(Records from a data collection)

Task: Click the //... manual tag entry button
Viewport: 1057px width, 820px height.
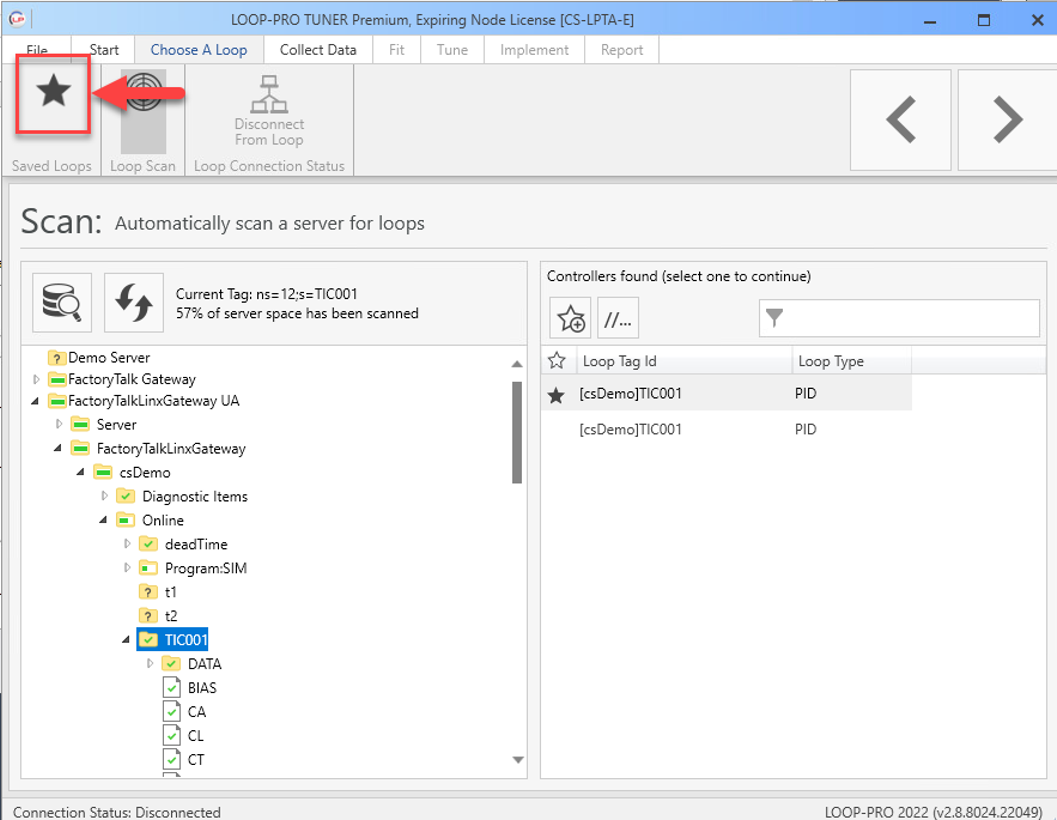Action: click(618, 319)
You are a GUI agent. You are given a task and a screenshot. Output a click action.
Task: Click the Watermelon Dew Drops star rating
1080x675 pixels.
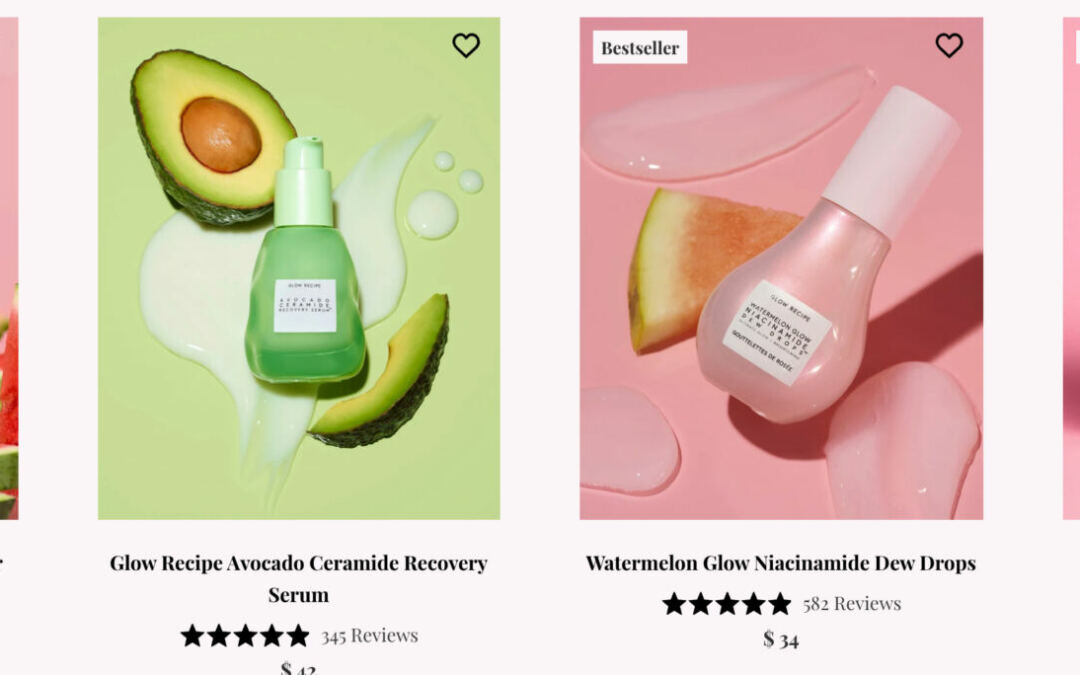pyautogui.click(x=727, y=603)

__Work item__: Transcribe the entries above word for word, but leave every picture out of your copy.

__Response to this task__:
Task: Click the //... manual tag entry button
Viewport: 1057px width, 820px height.
Action: click(618, 319)
You are a GUI agent. You are given a task and a screenshot. Output a click action.
Task: Click the Watermelon Dew Drops star rating
1080x675 pixels.
pyautogui.click(x=727, y=603)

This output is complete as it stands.